Athlon is a 32-bit/64-bit microprocessor from Advanced Micro Devices (AMD). There are a variety of Athlon processors for desktops and notebooks, the first of which, the Athlon 64, was introduced back in 1999. Athlon processors use different CPU architectures and have changed enormously in their performance values in the ten years since their introduction. The CPU architectures are named K-generations at Advanced Micro Devices. Thus, Athlons belong to the K7 generation until the years 2002, the following ones to the K8 generation until the year 2005, then the K9 and from 2009 the K10 generation.
Technologically, Athlons are manufactured with different technologies, so the first ones in the years up to 2003 with structure widths of 0.25 µm and 0.18 µm (Athlon K7), the following ones up to 2005 with 0.13 µm (Athlon MP and Athlon XP), up to those with a structure width of 90 nm and 65 nm (Athlon 64 X2).

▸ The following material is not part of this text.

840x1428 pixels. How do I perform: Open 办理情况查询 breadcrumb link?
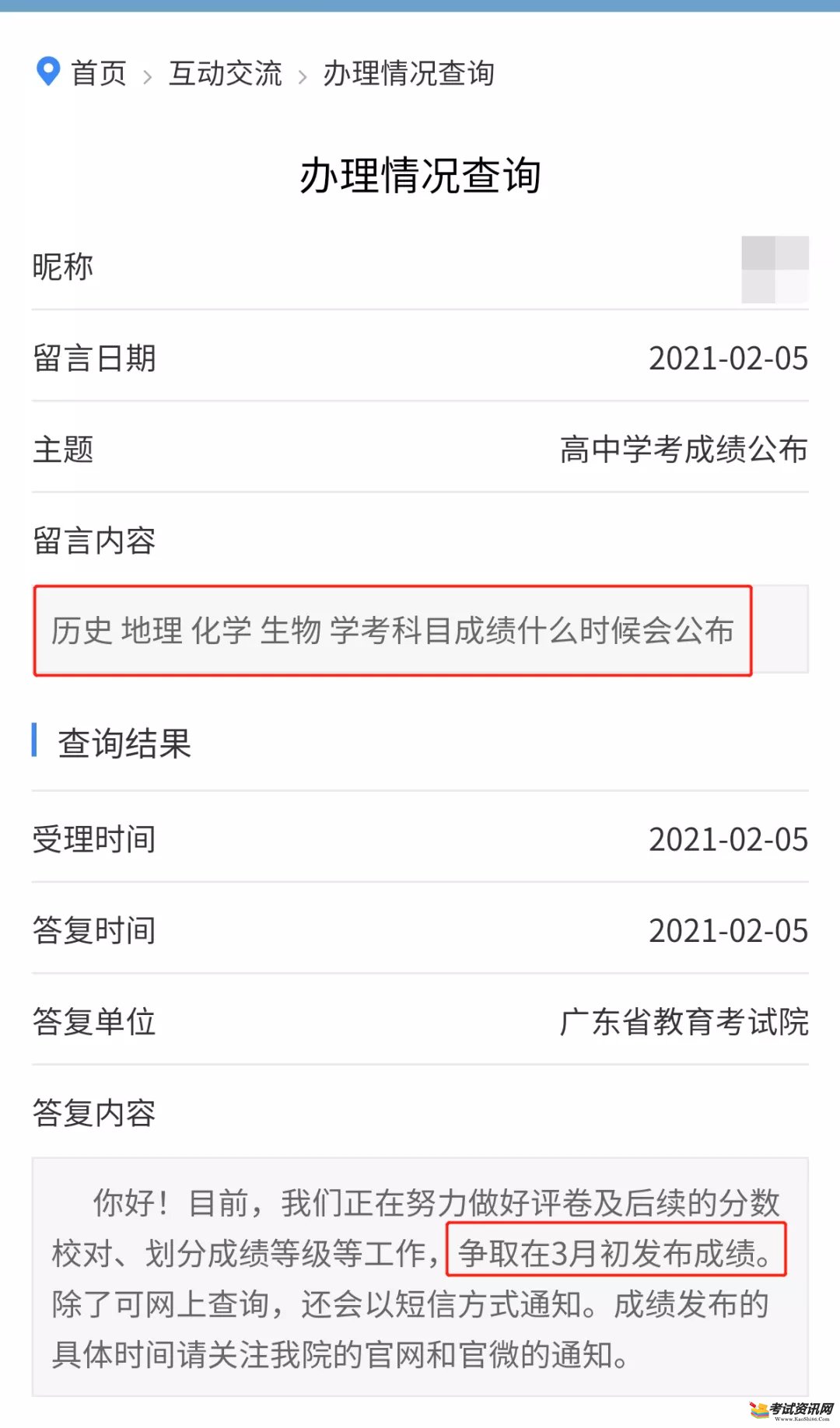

An even more dynamic development has the processor clock rate and that of the front site buses. While the processor clock rate evolved from 500 MHz to 1.4 GHz (Athlon K7), to 1.0 GHz to 2.1 GHz (Athlon MP), to 1.9 GHz to 3.2 GHz (Athlon 64 X2), the clock rate for the frontside bus ( FSB) increased from 100 MHz (Athlon K7) to 200 MHz (Athlon XP), and with the HyperTransport( HT) even to 1 GHz (Athlon 64 FX). Athlons are available for the CPU sockets Slot A, Socket A, Socket 754, Socket AM2, Socket 939 and 940.
The various Athlon versions had the most different codenames during their development phases. Among them Argon, Thunderbird, Palomino, Thoroughbred, Barton, Newcastle, Clawhammer, San Diego, Orleans, Windsor, Oakville, Brisbane and some others.